Online fashion retailer Farfetch and Symphony Global, the investment vehicle of UAE businessman Mohamed Alabbar, will acquire a 47.5 per cent and 3.2 per cent stake in Yoox Net-a-Porter (YNAP) from global watch and jewellery major Richemont.
The agreement makes online luxury and fashion retailer YNAP a neutral platform with no controlling shareholder, the companies said on Wednesday.
It also allows Farfetch to potentially acquire the remaining Ynap shares, subject to certain conditions.
Under the agreement, Richemont’s brands will adopt Farfetch’s technology to power their digital activities, while YNAP will adopt Farfetch solutions for its shift towards a hybrid retail-marketplace model.
The move will build an “independent, neutral online platform for the luxury industry” that would be “attractive to both luxury brands and their discerning clientele”, said Johann Rupert, chairman of Richemont.
“Farfetch's sophisticated technology will enable Richemont Maisons to benefit from the best route to market and realise their luxury new retail vision, while implementing a hybrid model at YNAP will greatly enhance its prospects,” Mr Rupert said.
YNAP, which has a base of more than four million customers globally, operates four multi-brand online stores across 180 countries.
“I am delighted at the opportunity to build further on my long-standing relationship with Richemont and YNAP, and participate, this time, in the realisation of their luxury new retail vision,” Mr Alabbar said.

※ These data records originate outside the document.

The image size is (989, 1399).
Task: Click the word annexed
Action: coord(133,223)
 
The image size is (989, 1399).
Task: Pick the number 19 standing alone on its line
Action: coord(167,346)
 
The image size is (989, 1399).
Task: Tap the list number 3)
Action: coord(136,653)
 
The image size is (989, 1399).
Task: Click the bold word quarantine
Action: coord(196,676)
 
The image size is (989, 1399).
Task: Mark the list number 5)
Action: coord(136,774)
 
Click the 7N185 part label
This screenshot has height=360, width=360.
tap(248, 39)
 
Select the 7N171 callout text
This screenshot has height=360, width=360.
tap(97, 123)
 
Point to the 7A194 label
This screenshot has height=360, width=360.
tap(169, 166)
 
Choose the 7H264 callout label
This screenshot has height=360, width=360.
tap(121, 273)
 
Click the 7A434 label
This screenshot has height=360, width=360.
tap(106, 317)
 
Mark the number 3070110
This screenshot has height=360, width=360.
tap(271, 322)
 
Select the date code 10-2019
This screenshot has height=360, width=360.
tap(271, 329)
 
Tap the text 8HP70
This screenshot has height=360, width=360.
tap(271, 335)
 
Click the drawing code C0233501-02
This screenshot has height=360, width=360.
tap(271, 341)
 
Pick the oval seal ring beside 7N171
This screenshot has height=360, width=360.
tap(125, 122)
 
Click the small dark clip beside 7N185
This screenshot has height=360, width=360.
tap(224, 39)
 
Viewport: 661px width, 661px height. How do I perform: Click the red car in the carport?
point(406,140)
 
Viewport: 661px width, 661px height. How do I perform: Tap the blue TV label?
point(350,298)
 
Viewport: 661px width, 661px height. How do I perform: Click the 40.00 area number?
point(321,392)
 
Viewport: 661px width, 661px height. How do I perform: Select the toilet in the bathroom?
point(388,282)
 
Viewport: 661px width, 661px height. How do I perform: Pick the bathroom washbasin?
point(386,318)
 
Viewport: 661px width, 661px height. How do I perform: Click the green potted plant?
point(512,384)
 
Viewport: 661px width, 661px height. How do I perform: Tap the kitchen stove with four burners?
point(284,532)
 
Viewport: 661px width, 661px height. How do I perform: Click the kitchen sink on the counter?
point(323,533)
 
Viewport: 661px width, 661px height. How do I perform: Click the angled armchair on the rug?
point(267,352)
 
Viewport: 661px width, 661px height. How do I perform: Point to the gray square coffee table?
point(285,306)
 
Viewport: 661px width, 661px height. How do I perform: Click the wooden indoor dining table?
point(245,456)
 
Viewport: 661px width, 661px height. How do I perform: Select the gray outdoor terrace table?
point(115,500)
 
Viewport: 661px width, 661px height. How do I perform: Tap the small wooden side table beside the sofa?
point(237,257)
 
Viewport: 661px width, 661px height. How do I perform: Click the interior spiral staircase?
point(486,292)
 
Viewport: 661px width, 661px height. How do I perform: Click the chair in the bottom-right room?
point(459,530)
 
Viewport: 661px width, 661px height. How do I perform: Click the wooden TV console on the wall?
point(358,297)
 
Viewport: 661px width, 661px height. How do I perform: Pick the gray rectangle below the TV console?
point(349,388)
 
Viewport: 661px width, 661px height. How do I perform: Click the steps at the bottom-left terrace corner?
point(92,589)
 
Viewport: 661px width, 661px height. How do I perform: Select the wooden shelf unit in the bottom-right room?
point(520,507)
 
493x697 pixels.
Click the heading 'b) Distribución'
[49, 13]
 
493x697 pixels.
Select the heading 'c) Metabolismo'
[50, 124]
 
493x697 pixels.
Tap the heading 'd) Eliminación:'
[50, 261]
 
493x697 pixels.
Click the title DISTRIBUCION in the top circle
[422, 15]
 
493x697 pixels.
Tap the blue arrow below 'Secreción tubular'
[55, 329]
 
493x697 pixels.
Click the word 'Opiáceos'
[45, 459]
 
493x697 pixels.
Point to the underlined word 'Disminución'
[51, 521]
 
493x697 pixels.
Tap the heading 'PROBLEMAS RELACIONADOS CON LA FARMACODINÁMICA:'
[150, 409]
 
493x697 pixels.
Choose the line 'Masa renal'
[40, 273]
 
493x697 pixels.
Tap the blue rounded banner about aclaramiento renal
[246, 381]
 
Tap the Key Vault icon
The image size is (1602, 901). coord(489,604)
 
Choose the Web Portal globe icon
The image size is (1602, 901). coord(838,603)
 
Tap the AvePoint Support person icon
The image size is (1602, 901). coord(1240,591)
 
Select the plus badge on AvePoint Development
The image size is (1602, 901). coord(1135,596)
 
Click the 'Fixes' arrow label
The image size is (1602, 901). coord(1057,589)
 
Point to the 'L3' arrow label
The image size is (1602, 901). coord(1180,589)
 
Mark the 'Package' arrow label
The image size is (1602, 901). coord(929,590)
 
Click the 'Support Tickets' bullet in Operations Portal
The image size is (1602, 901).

“I am also confident that our deep understanding of the Middle Eastern luxury market, with its tech-savvy and influential customers, will be of great value to YNAP going forward."
Richemont said it expected a €2.7 billion ($2.68bn) write-down related to the agreement. But the amount could vary depending on the listed price of Farfetch shares and exchange rates.
“This amount depends on several variables, mainly the listed share price of Farfetch … and the US dollar-euro foreign exchange rate at the reporting date, and is therefore subject to change before the publication of the group’s full-year 2023 interim and annual consolidated financial statements,” the company said.
Farfetch shares, which have dropped more than 70 per cent since the start of the year, were trading at $9.50 on Wednesday.
It also missed its first-quarter sales expectations due to business disruptions from Covid-induced lockdowns in China and loss of sales in Russia.
The launch of Richemont Maison’s e-concessions on the Farfetch marketplace will boost the platform’s offering, especially watches and jewellery, the company said.
The decision is a “step change in our strategy for hard luxury, which represents more than 20 per cent of the luxury industry globally, but just 3 per cent of Farfetch sales, and is an area where we see much stronger customer demand relative to the supply we have had to date”, said Jose Neves, founder, chairman and chief executive of Farfetch.
“This significant partnership unequivocally establishes Farfetch as a pre-eminent global platform for luxury."